Chicken Caesar Crostini
6 to 8 chicken tenders
1/3 cup grated Asiago or Romano cheese, plus more to top1/2 cup Caesar dressing, or to taste
1 French baguette, sliced in 1/4- to 1/2-inch slices
Romaine or green leaf lettuce, chiffonade (sliced in thin strips)
Saute the tenders in a frying pan coated with a touch of olive oil. (I seasoned mine with some Montreal Chicken Seasoning.) Let cool completely and then dice the chicken; preheat the broiler.

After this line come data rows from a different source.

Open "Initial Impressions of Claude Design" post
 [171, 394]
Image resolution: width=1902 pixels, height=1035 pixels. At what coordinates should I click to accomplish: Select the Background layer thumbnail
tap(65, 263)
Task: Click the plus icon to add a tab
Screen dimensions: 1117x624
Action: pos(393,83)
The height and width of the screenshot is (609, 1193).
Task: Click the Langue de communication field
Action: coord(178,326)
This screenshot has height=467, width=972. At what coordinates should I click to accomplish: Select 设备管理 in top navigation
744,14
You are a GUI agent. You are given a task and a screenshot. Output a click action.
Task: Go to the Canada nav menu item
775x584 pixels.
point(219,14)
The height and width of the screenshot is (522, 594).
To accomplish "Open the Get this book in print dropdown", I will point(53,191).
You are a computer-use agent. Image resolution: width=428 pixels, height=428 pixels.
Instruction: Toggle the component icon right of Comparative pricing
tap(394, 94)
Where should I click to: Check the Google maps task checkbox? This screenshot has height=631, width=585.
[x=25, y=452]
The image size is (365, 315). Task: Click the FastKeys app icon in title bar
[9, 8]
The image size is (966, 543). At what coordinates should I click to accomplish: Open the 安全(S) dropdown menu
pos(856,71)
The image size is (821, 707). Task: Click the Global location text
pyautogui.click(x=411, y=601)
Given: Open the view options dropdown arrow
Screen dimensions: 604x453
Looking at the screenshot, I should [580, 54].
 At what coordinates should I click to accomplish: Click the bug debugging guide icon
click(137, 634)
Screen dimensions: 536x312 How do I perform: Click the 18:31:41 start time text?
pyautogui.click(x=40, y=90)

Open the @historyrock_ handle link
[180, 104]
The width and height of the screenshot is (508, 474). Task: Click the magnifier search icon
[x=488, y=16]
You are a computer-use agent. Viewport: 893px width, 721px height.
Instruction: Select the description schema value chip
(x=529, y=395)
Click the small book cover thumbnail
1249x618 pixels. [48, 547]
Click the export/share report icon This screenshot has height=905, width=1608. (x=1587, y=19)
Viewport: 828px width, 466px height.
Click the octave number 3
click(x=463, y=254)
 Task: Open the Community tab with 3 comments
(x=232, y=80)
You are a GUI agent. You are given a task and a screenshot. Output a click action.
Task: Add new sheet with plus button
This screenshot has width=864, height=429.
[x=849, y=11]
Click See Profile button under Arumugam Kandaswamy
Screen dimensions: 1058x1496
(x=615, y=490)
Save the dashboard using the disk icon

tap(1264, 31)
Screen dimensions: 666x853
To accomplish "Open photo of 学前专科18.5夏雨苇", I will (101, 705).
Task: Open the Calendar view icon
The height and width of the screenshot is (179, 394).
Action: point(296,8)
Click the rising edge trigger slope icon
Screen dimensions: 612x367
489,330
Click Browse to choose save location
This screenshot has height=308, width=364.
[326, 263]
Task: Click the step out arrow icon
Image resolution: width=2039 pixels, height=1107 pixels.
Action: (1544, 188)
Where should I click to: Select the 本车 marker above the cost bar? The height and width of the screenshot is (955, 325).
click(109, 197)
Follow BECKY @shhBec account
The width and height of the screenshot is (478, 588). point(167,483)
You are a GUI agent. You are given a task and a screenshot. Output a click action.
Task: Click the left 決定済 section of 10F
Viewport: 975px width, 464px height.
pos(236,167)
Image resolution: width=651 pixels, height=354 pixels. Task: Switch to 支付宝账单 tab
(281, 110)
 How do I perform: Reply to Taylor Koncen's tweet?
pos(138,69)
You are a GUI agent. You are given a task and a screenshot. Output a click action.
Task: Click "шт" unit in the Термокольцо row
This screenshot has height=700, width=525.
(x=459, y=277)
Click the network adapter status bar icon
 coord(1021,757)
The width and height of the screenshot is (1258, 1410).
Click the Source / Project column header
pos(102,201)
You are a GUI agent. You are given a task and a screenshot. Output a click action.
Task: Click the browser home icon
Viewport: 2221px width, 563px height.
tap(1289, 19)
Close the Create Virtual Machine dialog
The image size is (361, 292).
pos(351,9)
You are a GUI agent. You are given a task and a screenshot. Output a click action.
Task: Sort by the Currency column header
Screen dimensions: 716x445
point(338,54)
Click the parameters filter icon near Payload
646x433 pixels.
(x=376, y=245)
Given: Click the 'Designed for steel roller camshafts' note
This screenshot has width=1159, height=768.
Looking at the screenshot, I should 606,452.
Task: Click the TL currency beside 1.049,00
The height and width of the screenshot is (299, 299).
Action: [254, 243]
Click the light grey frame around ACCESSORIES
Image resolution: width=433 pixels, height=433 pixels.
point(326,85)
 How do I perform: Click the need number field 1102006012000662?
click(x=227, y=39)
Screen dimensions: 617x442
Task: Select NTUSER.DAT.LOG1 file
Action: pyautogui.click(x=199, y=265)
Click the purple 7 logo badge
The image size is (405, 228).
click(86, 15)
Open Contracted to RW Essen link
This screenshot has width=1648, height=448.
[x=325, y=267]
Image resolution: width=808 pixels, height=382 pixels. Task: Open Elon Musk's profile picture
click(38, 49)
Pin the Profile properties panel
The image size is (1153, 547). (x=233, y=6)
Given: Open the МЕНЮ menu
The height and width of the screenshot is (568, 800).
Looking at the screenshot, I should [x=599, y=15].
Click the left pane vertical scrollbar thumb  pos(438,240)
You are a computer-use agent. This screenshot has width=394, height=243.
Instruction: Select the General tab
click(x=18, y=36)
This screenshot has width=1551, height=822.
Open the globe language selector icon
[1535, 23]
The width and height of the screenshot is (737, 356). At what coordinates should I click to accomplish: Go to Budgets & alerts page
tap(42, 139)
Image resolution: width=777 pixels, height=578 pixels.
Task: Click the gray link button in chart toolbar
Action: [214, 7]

In a bowl, combine the chicken, cheese, and dressing just to coat. (I'm not exactly sure on the dressing measurement, so just add gradually until all is moist.) Place bread slices on a baking sheet and then top each piece with a spoonful of the chicken mixture. Sprinkle some cheese over top and then broil in the oven until bread is looking toasty and the chicken mixture is sizzling—about 1 1/2 to 2 minutes in my oven. Top with a pinch of the lettuce strips and serve!
TIP: I tossed my lettuce with just a touch of the dressing, but not too much as I didn't want it to get soggy. Also, be careful not to cut the bread slices too thin—the topping is pretty heavy and you want them to hold up. You could brush them with olive oil and toast in the oven to make them a little more firm before topping and broiling. Also, another ingredient that would be a fantastic addition—bacon!